*** Supplied text ***

You are viewing a plain text version of this content. The canonical link for it is here.
Posted to issues@ignite.apache.org by "Mirza Aliev (Jira)" <ji...@apache.org> on 2022/05/26 09:23:00 UTC

[jira] [Updated] (IGNITE-17036) RaftException: ESTATEMACHINE:null when change replicas from 3 to 2 for a table

     [ https://issues.apache.org/jira/browse/IGNITE-17036?page=com.atlassian.jira.plugin.system.issuetabpanels:all-tabpanel ]

Mirza Aliev updated IGNITE-17036:
---------------------------------
    Description: 
Reproducer on a feature branch ignite-14209 :
{code:java}
void testOneRebalance(@WorkDirectory Path workDir, TestInfo testInfo) throws Exception {

        TableDefinition schTbl1 = SchemaBuilders.tableBuilder("PUBLIC", "tbl1").columns(
                SchemaBuilders.column("key", ColumnType.INT64).build(),
                SchemaBuilders.column("val", ColumnType.INT32).asNullable(true).build()
        ).withPrimaryKey("key").build();

        nodes.get(0).tableManager.createTable(
                "PUBLIC.tbl1",
                tblChanger -> SchemaConfigurationConverter.convert(schTbl1, tblChanger)
                        .changeReplicas(1)
                        .changePartitions(1));

        assertEquals(1, nodes.get(0).clusterCfgMgr.configurationRegistry().getConfiguration(TablesConfiguration.KEY)
                .tables().get("PUBLIC.TBL1").replicas().value());

        nodes.get(0).tableManager.alterTable("PUBLIC.TBL1", ch -> ch.changeReplicas(3));

        waitPartitionAssignmentsSyncedToExpected(0, 3);

        nodes.get(0).tableManager.alterTable("PUBLIC.TBL1", ch -> ch.changeReplicas(2));

        waitPartitionAssignmentsSyncedToExpected(0, 2);

        assertEquals(3, getAssignments(0, 0).size());
        assertEquals(3, getAssignments(1, 0).size());
        assertEquals(3, getAssignments(2, 0).size());
    }
{code}
This code hangs with
{noformat}
2022-05-26 12:14:00:871 +0300 [ERROR][Thread-89][MetaStorageServiceImpl] Unexpected exception
java.util.concurrent.CompletionException: class org.apache.ignite.raft.jraft.rpc.impl.RaftException: ESTATEMACHINE:null
	at java.base/java.util.concurrent.CompletableFuture.encodeThrowable(CompletableFuture.java:331)
	at java.base/java.util.concurrent.CompletableFuture.completeThrowable(CompletableFuture.java:346)
	at java.base/java.util.concurrent.CompletableFuture$UniApply.tryFire(CompletableFuture.java:632)
	at java.base/java.util.concurrent.CompletableFuture.postComplete(CompletableFuture.java:506)

***

### Short task
Write the next part of the IGNITE-17036 report, starting after its last line. The listing that comes next was taken from a different source than the IGNITE-17036 report.

*** Dataset rows ***

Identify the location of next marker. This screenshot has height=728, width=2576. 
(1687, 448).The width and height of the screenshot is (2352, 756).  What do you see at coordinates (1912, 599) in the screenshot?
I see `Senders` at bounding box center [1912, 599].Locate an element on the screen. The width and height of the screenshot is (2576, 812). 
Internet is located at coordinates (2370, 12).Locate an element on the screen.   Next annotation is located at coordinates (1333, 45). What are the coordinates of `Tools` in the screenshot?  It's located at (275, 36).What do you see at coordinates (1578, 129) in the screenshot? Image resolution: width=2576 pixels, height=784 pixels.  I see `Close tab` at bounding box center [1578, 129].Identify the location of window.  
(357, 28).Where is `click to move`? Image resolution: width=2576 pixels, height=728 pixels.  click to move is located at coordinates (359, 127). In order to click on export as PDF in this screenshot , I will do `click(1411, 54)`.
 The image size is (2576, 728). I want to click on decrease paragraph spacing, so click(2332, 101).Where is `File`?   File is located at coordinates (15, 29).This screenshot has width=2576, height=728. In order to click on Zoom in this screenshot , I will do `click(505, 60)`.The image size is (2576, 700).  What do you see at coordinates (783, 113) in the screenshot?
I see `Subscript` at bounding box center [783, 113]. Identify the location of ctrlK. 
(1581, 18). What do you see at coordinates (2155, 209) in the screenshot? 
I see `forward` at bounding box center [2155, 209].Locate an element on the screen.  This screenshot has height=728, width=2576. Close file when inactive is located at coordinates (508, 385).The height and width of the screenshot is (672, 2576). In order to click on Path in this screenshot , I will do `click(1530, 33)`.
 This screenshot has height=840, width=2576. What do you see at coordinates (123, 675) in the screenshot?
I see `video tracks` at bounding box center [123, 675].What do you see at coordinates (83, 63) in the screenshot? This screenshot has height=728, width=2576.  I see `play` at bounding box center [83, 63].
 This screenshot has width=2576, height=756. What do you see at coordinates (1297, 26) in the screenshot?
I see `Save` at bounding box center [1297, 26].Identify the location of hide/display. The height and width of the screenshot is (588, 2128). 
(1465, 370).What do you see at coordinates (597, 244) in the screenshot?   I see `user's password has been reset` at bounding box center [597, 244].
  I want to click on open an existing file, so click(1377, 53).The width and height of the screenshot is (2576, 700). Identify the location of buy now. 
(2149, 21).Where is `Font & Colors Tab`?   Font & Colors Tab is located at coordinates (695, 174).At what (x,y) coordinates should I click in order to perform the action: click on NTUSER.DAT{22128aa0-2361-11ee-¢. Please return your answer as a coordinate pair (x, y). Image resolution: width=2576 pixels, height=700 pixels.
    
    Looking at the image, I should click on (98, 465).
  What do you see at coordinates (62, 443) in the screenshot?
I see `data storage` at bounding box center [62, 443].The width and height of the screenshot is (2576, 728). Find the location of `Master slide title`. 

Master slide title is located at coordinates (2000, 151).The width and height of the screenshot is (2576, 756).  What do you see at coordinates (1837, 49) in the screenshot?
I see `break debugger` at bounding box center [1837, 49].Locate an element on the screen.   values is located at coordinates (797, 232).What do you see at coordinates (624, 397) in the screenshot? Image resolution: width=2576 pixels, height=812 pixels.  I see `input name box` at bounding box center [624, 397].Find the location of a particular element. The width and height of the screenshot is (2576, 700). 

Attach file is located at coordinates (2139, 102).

***

### Exercise result
	at java.base/java.util.concurrent.CompletableFuture.completeExceptionally(CompletableFuture.java:2088)
	at org.apache.ignite.raft.jraft.rpc.impl.RaftGroupServiceImpl$1.accept(RaftGroupServiceImpl.java:617)
	at org.apache.ignite.raft.jraft.rpc.impl.RaftGroupServiceImpl$1.accept(RaftGroupServiceImpl.java:556)
	at java.base/java.util.concurrent.CompletableFuture.uniWhenComplete(CompletableFuture.java:859)
	at java.base/java.util.concurrent.CompletableFuture$UniWhenComplete.tryFire(CompletableFuture.java:837)
	at java.base/java.util.concurrent.CompletableFuture$Completion.exec(CompletableFuture.java:479)
	at java.base/java.util.concurrent.ForkJoinTask.doExec(ForkJoinTask.java:290)
	at java.base/java.util.concurrent.ForkJoinPool$WorkQueue.topLevelExec(ForkJoinPool.java:1020)
	at java.base/java.util.concurrent.ForkJoinPool.scan(ForkJoinPool.java:1656)
	at java.base/java.util.concurrent.ForkJoinPool.runWorker(ForkJoinPool.java:1594)
	at java.base/java.util.concurrent.ForkJoinWorkerThread.run(ForkJoinWorkerThread.java:183)
Caused by: class org.apache.ignite.raft.jraft.rpc.impl.RaftException: ESTATEMACHINE:null
	at org.apache.ignite.raft.jraft.rpc.impl.RaftGroupServiceImpl$1.accept(RaftGroupServiceImpl.java:618)
	... 9 more
{noformat}
Root cause is the bug in {{{}SimpleInMemoryKeyValueStorage{}}}, method {{SimpleInMemoryKeyValueStorage#doGetValue}} throws NPE when tries to get revision on the line {{if (lastVal.tombstone())}} because {{Value lastVal = lastRevVals.get(key)}} is null.

  was:
Reproducer on a feature branch :
{code:java}
void testOneRebalance(@WorkDirectory Path workDir, TestInfo testInfo) throws Exception {

        TableDefinition schTbl1 = SchemaBuilders.tableBuilder("PUBLIC", "tbl1").columns(
                SchemaBuilders.column("key", ColumnType.INT64).build(),
                SchemaBuilders.column("val", ColumnType.INT32).asNullable(true).build()
        ).withPrimaryKey("key").build();

        nodes.get(0).tableManager.createTable(
                "PUBLIC.tbl1",
                tblChanger -> SchemaConfigurationConverter.convert(schTbl1, tblChanger)
                        .changeReplicas(1)
                        .changePartitions(1));

        assertEquals(1, nodes.get(0).clusterCfgMgr.configurationRegistry().getConfiguration(TablesConfiguration.KEY)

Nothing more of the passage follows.